BEGIN

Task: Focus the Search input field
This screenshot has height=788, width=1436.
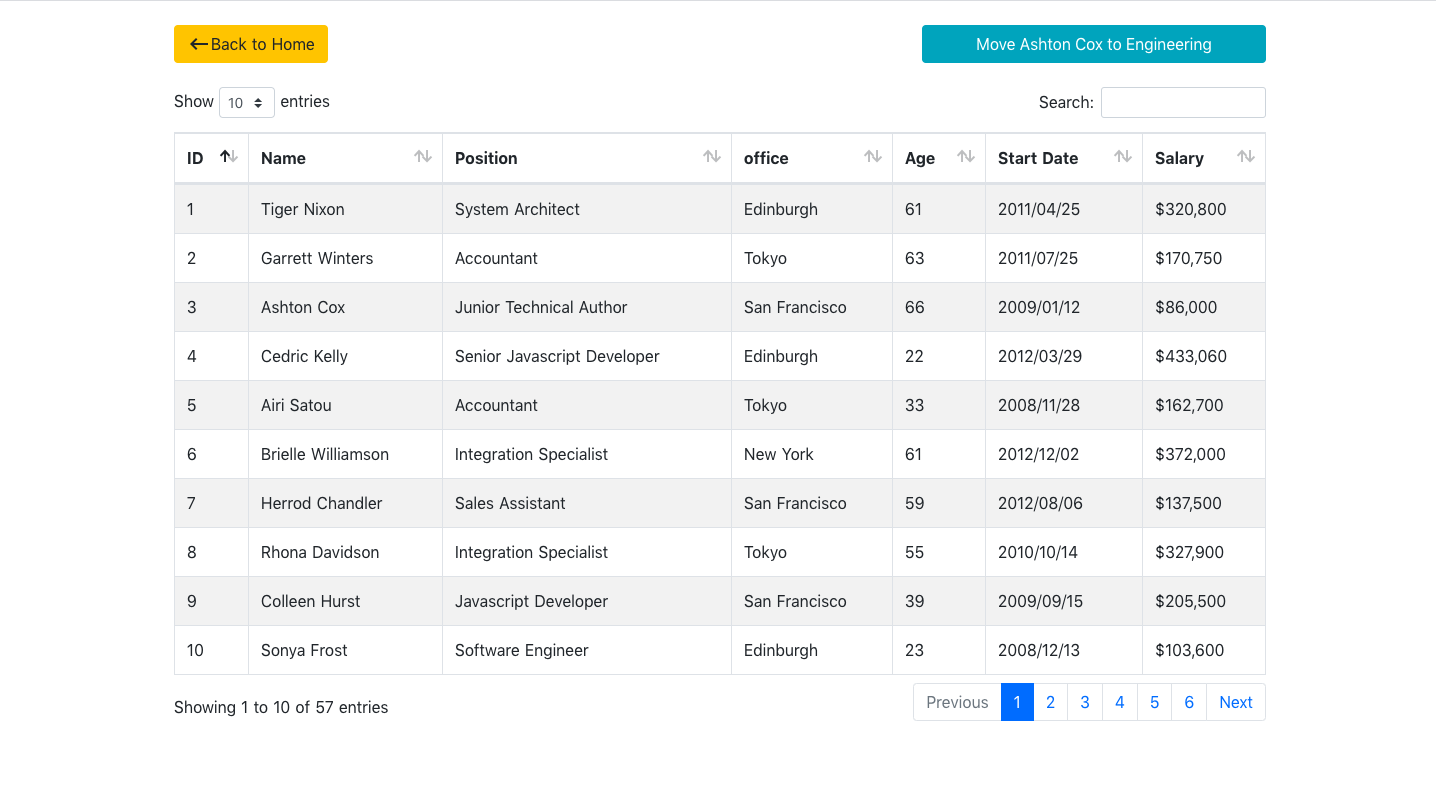Action: 1183,102
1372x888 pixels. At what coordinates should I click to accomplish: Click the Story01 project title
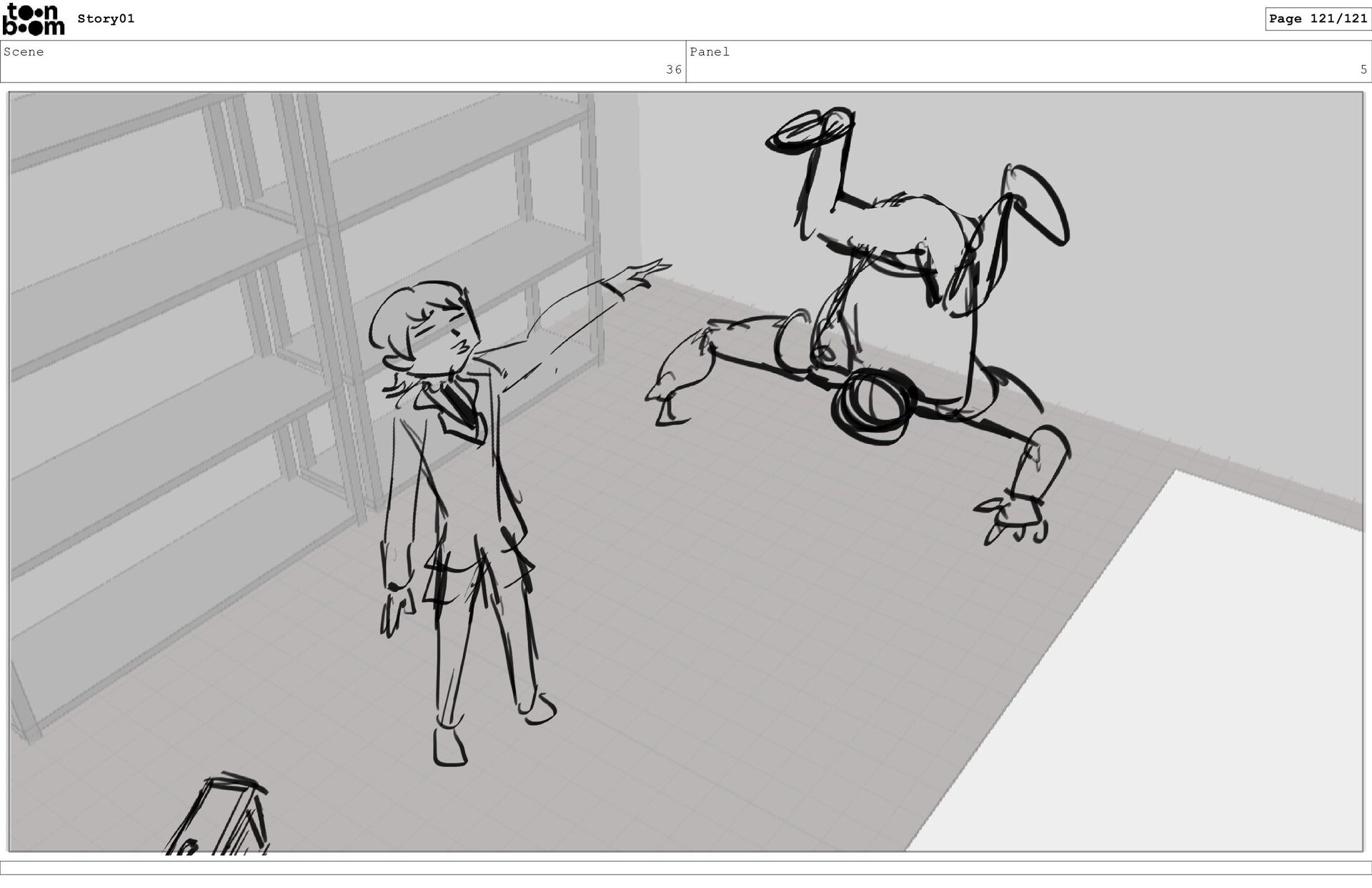pos(106,19)
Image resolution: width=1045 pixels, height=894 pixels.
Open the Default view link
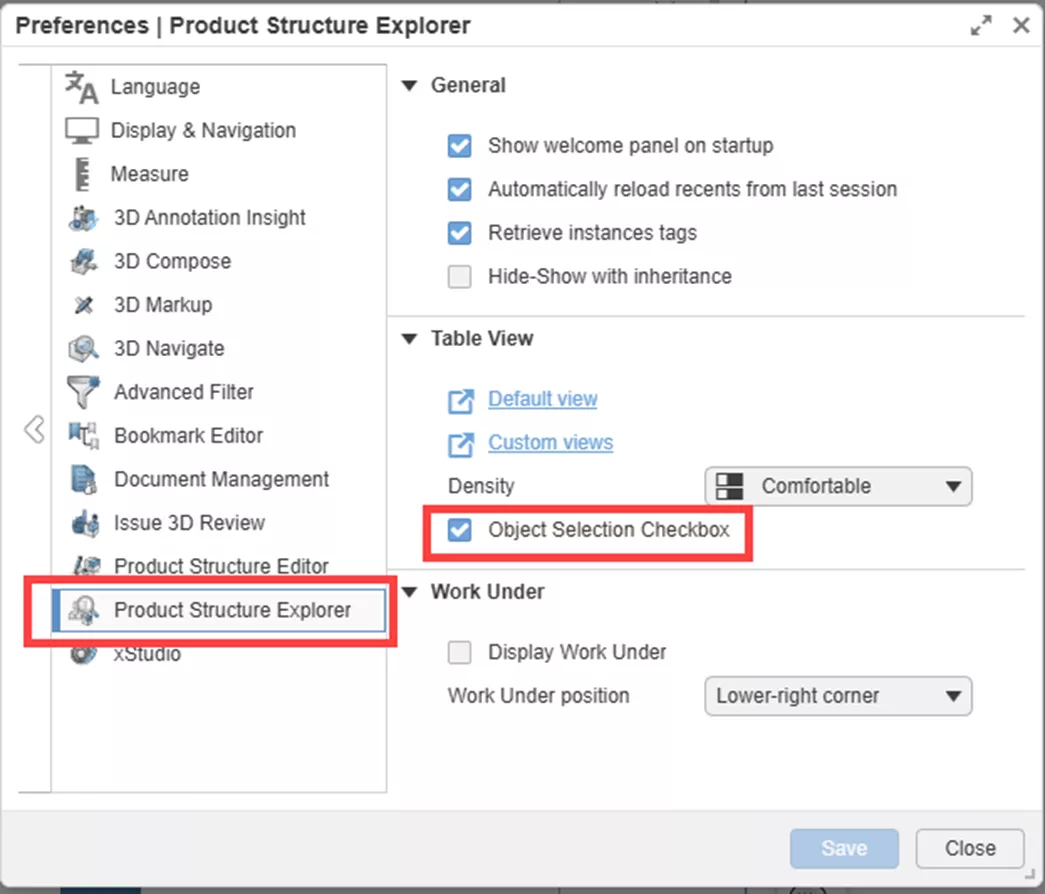coord(542,399)
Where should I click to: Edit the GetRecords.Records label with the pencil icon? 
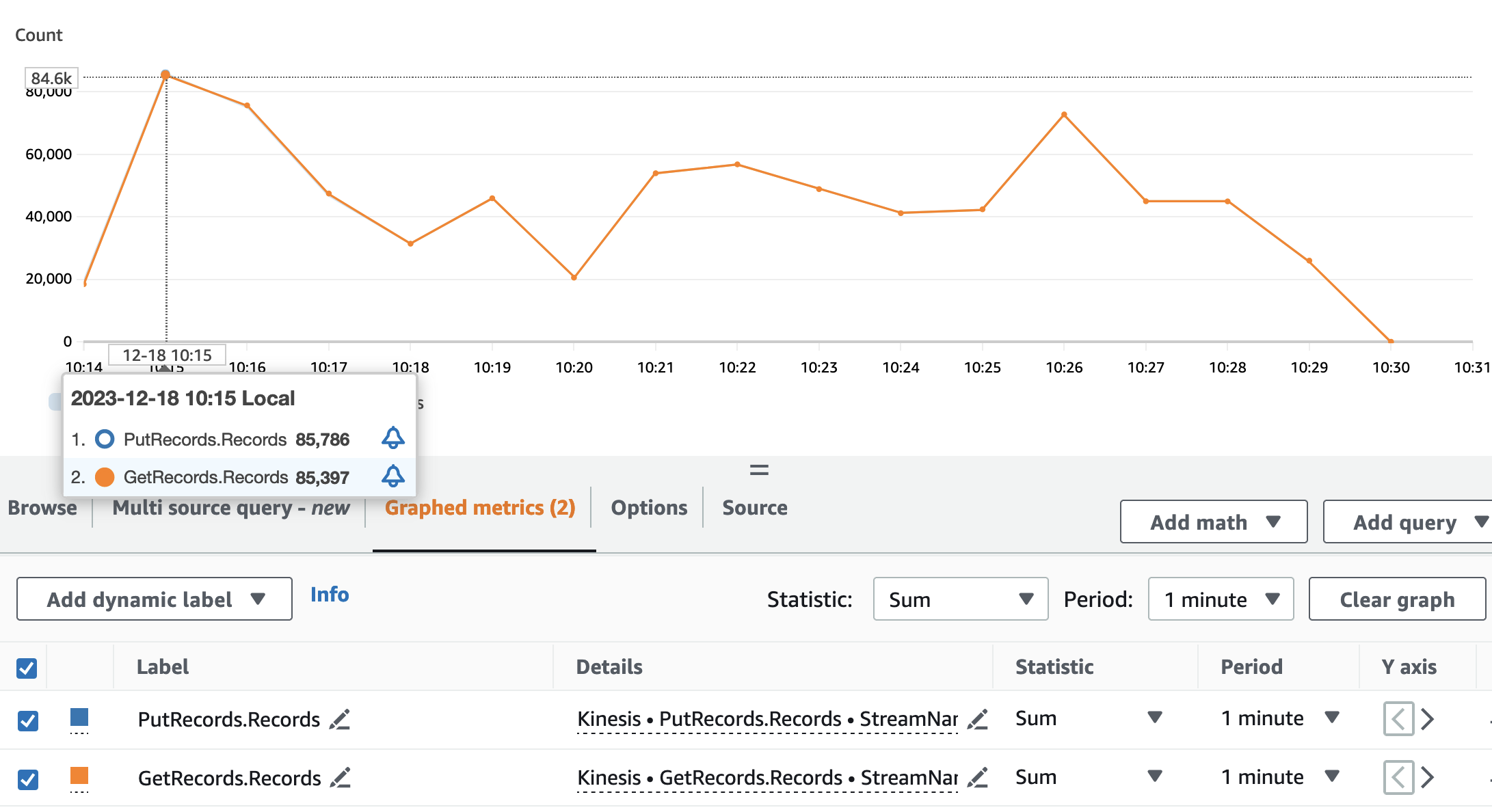pyautogui.click(x=340, y=778)
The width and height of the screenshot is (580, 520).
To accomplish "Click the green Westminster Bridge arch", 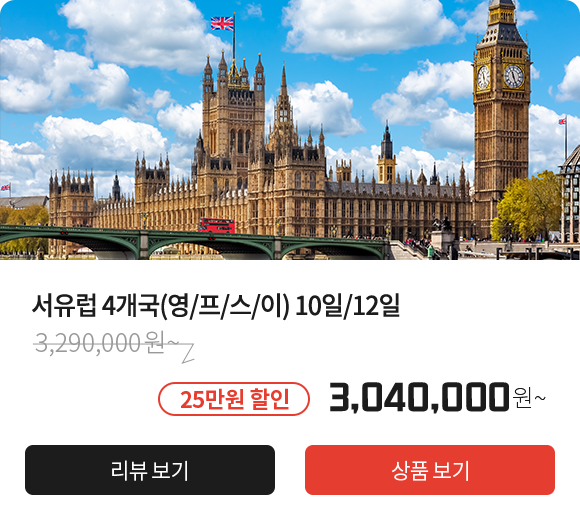I will (x=211, y=246).
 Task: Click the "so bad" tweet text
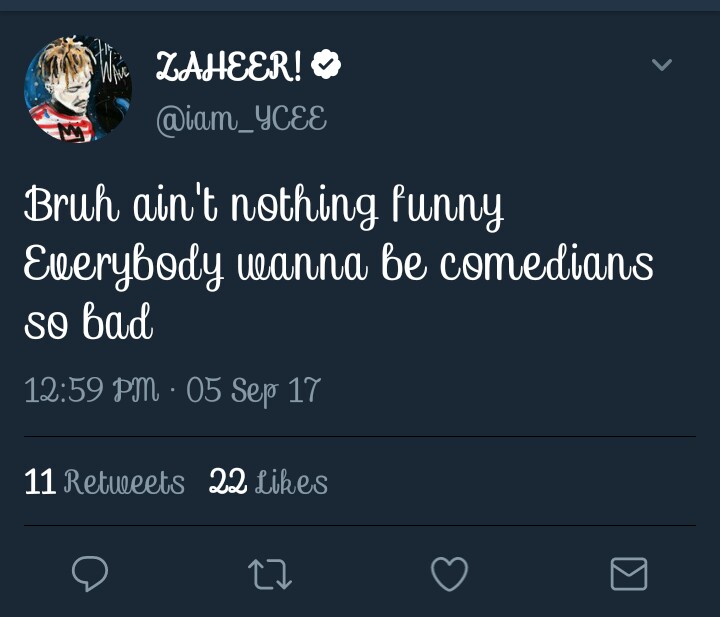pyautogui.click(x=88, y=323)
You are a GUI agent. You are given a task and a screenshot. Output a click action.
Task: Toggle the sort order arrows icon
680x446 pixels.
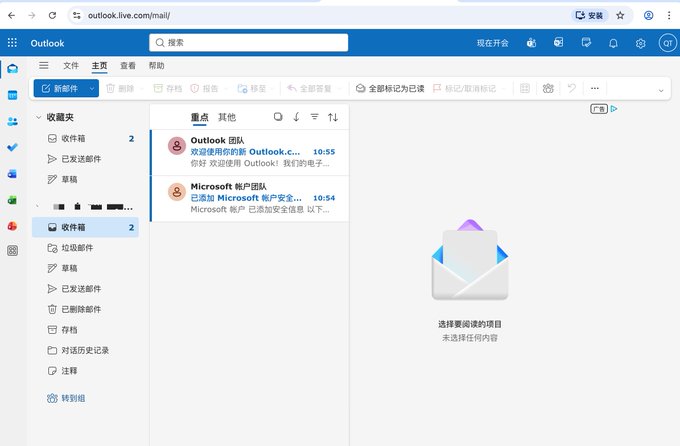(x=333, y=117)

END

◆ What to work on: Return each line from the records above that contains the word "height".

◆ Exercise response:
This screenshot has height=788, width=1436.
Image resolution: width=1045 pixels, height=894 pixels.
The width and height of the screenshot is (580, 520).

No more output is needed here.